I hope I have learnt something x)
I don't use Folgezettel, but about this point, I've found very useful an essay of Bob Doto:
https://writing.bobdoto.computer/how-to-use-folgezettel-in-your-zettelkasten-everything-you-need-to-know-to-get-started/
That enlightened me a lot, above all his non hierarchycal nature
I've many principles derived from this article, one of them is "A Zettelkasten can start from an idea about an apple " .
The underlyining concept is that you can start from what you want, it's not required to start from the most higher level concept you have.
I'm but a beginner working with my creative gap.
Will Simpson
My zettelkasten is for my ideas, not the ideas of others. I don’t want to waste my time tinkering with my ZK; I’d rather dive into the work itself. My peak cognition is behind me. One day soon, I will read my last book, write my last note, eat my last meal, and kiss my sweetie for the last time.
kestrelcreek.com
I see that you use symbols, too.
I would like to develop further this kind of convention in my workflow.
At the moment I use only ✱ for my principle notes, I've thinked to use others like a💡for "eureka notes" and ⚠️ for "bewares", but at the moment this practice doesn't come naturally to me
@andang76
I'm wary of this -- if you flag something as "this is a eureka note", can you change it in 10 years time when its content settled, like sediment in a lake, and has become common knowledge for you? Can you expand it, rewrite it, merge it with other ideas?
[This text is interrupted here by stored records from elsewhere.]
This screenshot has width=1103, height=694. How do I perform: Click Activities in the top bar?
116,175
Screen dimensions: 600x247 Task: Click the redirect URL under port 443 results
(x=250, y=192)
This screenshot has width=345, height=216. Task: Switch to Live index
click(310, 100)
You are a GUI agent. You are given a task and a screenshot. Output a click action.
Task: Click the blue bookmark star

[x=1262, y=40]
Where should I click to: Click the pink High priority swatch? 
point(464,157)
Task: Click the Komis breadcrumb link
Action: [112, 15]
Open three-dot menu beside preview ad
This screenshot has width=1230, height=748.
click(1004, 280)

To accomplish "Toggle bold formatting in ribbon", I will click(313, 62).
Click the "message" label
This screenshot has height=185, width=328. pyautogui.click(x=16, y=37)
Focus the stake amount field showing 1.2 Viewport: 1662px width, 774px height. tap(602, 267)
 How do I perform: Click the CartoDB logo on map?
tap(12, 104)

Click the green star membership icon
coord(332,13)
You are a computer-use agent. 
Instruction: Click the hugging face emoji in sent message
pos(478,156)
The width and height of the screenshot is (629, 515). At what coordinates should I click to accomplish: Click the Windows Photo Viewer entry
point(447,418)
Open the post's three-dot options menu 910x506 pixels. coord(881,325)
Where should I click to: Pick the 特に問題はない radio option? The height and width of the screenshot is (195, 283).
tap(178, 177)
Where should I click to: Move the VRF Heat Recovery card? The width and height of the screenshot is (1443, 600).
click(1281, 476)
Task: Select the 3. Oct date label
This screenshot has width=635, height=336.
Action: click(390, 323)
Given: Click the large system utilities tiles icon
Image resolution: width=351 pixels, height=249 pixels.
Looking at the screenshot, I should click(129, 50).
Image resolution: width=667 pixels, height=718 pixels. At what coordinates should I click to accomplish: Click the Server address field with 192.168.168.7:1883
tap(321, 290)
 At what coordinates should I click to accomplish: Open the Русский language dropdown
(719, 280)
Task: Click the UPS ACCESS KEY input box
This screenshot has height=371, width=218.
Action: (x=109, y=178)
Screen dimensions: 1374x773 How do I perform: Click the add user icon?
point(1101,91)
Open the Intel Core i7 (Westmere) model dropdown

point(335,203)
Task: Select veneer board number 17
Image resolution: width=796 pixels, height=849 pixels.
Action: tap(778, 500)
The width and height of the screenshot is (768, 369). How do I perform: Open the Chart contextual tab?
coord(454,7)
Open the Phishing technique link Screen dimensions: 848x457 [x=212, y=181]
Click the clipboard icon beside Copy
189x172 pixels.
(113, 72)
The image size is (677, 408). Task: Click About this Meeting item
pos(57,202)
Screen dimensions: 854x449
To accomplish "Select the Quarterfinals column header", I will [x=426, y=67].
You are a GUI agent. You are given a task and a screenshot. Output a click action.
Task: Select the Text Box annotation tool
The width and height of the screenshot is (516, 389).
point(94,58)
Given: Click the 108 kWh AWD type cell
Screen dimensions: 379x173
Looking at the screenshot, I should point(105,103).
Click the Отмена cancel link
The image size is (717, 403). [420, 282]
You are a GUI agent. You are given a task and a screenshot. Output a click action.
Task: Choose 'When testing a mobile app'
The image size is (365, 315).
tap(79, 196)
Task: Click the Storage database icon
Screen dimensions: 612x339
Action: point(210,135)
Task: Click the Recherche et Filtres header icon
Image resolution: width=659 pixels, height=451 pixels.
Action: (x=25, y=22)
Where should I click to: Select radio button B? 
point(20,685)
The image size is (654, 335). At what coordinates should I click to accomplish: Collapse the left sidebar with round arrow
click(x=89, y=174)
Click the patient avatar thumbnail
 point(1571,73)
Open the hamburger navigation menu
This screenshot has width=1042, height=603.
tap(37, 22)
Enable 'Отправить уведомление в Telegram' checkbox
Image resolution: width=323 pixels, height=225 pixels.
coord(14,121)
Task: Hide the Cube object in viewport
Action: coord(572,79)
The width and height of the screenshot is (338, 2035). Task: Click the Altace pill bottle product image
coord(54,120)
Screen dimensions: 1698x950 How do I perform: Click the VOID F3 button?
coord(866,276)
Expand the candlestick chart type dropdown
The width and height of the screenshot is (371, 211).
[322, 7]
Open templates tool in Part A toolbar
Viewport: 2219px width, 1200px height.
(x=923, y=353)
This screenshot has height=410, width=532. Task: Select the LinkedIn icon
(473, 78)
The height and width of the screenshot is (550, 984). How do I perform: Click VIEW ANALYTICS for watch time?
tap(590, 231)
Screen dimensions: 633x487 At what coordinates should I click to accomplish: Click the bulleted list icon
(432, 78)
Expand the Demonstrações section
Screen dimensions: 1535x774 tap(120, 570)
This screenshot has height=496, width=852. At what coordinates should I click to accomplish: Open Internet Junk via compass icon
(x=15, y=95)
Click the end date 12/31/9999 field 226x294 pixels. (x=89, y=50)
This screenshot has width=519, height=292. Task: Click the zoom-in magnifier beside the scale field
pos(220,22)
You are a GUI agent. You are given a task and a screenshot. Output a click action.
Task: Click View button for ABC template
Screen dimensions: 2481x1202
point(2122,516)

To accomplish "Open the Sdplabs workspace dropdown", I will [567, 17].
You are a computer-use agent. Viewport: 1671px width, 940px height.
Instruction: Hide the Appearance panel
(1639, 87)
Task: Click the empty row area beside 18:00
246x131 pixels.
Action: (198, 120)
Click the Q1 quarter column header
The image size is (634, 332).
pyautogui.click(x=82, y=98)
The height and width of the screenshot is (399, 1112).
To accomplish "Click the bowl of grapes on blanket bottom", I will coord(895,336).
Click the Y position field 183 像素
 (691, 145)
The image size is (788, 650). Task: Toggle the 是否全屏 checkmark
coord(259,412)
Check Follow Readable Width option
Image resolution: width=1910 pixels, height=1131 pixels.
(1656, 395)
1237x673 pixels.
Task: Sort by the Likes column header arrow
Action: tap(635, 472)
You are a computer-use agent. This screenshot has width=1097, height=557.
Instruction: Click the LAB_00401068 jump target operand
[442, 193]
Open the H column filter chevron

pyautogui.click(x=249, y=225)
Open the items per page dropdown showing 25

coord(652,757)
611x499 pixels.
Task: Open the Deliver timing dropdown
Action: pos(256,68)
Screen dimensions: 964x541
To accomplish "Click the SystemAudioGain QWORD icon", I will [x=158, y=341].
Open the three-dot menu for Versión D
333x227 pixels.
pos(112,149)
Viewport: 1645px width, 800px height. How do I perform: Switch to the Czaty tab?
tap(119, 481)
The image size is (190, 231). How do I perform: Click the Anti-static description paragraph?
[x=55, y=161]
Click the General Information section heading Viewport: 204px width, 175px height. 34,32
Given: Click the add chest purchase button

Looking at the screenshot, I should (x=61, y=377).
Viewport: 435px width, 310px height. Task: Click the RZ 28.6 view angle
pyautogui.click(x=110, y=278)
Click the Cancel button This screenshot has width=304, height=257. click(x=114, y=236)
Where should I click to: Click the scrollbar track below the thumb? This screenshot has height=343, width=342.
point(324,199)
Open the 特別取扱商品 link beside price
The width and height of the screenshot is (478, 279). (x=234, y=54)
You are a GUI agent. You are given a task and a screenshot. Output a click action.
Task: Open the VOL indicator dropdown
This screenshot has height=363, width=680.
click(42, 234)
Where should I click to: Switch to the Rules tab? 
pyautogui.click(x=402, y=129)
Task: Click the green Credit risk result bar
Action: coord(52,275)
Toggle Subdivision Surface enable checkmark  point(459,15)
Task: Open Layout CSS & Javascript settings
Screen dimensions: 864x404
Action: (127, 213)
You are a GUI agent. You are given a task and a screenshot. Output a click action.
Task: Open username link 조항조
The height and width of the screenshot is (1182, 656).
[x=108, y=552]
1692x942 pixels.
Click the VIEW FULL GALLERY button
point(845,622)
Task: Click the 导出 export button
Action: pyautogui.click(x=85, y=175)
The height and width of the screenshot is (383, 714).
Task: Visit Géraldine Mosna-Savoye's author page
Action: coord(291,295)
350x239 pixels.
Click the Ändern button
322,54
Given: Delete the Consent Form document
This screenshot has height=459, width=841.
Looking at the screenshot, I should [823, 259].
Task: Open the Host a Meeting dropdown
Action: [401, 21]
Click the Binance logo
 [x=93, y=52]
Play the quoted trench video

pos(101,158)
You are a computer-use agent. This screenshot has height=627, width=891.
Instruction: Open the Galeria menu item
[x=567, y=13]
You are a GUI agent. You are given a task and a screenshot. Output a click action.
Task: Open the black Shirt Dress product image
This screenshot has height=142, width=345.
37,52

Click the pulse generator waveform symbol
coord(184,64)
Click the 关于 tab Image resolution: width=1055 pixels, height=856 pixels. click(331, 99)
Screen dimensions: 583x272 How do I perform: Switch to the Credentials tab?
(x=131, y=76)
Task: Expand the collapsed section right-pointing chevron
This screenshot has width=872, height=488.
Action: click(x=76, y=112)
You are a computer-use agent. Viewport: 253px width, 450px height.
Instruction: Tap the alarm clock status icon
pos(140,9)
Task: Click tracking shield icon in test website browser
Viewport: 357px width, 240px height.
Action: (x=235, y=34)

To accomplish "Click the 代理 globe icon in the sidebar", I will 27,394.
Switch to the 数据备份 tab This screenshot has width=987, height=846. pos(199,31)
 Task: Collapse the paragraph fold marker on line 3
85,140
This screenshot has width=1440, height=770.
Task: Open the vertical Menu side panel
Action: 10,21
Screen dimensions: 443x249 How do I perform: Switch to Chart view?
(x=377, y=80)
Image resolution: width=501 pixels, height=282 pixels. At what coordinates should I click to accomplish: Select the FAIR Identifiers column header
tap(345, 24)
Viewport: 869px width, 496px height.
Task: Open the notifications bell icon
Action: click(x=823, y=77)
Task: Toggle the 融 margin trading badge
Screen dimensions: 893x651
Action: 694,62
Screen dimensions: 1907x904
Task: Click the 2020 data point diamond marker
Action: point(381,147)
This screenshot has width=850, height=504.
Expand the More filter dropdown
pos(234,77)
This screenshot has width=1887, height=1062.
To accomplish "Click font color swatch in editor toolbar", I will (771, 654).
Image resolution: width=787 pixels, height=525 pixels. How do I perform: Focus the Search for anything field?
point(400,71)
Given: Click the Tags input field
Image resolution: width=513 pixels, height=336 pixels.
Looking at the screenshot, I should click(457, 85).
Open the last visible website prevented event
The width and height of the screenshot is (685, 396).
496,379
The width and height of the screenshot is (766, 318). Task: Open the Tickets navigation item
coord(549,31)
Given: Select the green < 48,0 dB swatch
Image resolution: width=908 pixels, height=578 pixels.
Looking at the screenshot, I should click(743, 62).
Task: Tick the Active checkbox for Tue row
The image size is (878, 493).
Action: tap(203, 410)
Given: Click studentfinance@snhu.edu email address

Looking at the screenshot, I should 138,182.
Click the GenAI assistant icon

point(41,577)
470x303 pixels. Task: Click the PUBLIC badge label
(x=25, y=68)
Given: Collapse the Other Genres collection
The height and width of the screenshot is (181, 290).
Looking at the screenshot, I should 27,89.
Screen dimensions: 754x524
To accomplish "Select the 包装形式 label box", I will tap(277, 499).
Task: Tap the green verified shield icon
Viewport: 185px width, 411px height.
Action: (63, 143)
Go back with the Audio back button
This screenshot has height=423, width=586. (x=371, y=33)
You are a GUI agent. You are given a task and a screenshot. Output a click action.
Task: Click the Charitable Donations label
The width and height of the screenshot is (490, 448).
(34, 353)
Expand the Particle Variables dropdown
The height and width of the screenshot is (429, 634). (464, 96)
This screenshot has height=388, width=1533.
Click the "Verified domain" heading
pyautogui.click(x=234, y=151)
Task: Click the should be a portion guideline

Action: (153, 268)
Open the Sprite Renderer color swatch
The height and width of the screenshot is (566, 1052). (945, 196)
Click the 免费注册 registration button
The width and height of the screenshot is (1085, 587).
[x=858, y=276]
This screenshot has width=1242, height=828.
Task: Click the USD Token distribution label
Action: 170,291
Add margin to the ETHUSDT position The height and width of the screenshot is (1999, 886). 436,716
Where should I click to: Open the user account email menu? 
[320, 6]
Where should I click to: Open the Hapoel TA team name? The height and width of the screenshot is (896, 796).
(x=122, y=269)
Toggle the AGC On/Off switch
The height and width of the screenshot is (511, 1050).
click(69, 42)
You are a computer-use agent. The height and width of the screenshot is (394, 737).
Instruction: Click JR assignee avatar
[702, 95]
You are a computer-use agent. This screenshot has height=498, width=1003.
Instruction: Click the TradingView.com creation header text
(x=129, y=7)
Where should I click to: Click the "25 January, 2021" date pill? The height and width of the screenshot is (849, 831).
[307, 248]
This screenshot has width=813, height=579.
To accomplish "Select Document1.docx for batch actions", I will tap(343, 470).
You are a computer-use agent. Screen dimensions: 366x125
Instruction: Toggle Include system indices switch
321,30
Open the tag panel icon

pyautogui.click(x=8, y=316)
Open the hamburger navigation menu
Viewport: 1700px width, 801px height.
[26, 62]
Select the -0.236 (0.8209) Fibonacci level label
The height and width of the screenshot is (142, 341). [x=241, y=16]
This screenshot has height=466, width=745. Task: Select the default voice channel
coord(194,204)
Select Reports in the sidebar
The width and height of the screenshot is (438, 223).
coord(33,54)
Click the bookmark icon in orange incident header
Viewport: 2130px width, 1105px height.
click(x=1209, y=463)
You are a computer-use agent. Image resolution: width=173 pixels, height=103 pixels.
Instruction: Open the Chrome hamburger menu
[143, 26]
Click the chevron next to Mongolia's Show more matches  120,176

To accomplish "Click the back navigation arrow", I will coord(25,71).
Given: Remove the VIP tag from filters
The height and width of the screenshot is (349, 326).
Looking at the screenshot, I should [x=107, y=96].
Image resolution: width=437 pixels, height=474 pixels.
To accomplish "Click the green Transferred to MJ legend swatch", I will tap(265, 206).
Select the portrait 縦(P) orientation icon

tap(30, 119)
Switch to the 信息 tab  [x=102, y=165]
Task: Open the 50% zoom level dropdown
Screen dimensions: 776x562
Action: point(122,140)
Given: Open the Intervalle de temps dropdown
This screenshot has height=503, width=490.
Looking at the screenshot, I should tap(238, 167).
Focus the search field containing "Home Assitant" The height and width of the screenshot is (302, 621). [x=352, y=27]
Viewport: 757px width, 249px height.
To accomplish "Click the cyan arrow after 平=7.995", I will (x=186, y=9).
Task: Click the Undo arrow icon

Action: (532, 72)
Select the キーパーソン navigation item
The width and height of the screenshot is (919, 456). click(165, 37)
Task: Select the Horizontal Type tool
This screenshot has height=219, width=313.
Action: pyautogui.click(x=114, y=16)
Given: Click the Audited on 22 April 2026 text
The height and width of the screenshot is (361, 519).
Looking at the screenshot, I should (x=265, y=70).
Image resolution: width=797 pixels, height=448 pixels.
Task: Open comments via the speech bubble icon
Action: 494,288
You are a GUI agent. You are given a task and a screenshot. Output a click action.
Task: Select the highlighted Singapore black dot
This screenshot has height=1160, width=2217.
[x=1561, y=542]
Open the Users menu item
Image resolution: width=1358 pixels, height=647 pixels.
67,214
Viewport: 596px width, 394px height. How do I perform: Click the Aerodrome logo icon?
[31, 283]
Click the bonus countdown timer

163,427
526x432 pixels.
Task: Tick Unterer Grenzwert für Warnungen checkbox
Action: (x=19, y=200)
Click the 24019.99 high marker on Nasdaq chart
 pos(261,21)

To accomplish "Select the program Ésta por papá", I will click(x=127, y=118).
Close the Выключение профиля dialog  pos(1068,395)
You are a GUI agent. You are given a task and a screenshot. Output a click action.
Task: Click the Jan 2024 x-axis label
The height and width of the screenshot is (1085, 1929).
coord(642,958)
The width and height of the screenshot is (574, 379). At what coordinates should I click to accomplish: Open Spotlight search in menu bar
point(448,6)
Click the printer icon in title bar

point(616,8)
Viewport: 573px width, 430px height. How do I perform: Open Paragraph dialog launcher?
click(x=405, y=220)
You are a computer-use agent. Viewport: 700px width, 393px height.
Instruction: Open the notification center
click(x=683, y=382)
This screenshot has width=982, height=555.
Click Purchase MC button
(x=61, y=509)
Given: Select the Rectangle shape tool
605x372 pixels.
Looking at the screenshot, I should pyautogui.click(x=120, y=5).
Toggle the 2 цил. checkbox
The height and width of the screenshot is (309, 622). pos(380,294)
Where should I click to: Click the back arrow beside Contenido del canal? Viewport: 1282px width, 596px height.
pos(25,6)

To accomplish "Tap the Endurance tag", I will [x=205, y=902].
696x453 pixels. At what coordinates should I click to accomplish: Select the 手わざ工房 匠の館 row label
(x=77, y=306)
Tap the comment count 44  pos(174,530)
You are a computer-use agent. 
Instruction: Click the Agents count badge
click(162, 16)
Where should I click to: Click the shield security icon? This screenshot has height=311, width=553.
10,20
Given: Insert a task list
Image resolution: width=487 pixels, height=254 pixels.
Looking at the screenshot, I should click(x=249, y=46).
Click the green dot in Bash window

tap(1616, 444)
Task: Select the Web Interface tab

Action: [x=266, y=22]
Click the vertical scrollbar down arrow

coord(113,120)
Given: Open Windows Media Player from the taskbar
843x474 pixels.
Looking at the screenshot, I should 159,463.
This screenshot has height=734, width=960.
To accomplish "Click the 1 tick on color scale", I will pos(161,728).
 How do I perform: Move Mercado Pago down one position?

More extreme: imagine using a "new" flag of sorts. That won't last long, either.
My point is that some qualities aren't permanent by their very nature. "Eureka" being one of them.
Some things can be expressed in the body/content very well, where you do the writing. Like a list of warnings, shortcoming, things to think of when using the note. And if you solve the shortcomings, you can rewrite the warning into a recommendation, maybe.
Author at Zettelkasten.de • https://christiantietze.de/
It's a very good point. They aren't stable and general properties of a note.
Zettelkastening talking, you seem like an advanced user from my beginner's point of view.
@andang76
Thank you for the link. I have read it, and also read the blog. It helped me to set up my fresh new start of Zettelakasten on written index cards. I have top labels for my branch to keep things in track, but not the same rigid classification I used before. I just have to import five years of work now 🥳
Left box : A6 notes cards and empty cards with colored papers because I like colored papers.
Right box : A6 Index cards, People cards, and Topic cards.
For example : I've read a book in 23.11.01 - The Black Company, Glen Cook
My Reading notes about novels are all under this thread : Le.1/
The Black Compagny card : Le.1/1 - G.C, The Black Company, summary
On the author card : Glen Cook -> you'll find a link to the card from the reading thread. You'll find a link into the Fantasy index card. Topic will cover every main branch of an entry point : Le.1/1, Le.1/1a, Le.1/1b etc. ... if needed only.
I choose very few types of notes because what's matter for me is linking threads and index cards. If I need to make a note card stand out from other, I would have physical meant to achieve that like colors or piece of paper.
Things still might evolve next days.
Seeing this image, a physical zettelkasten has its own magic that a digital system can't replicate
It's an object that motivates and brings to meditation.
The colors, the calligraphy. Beautiful.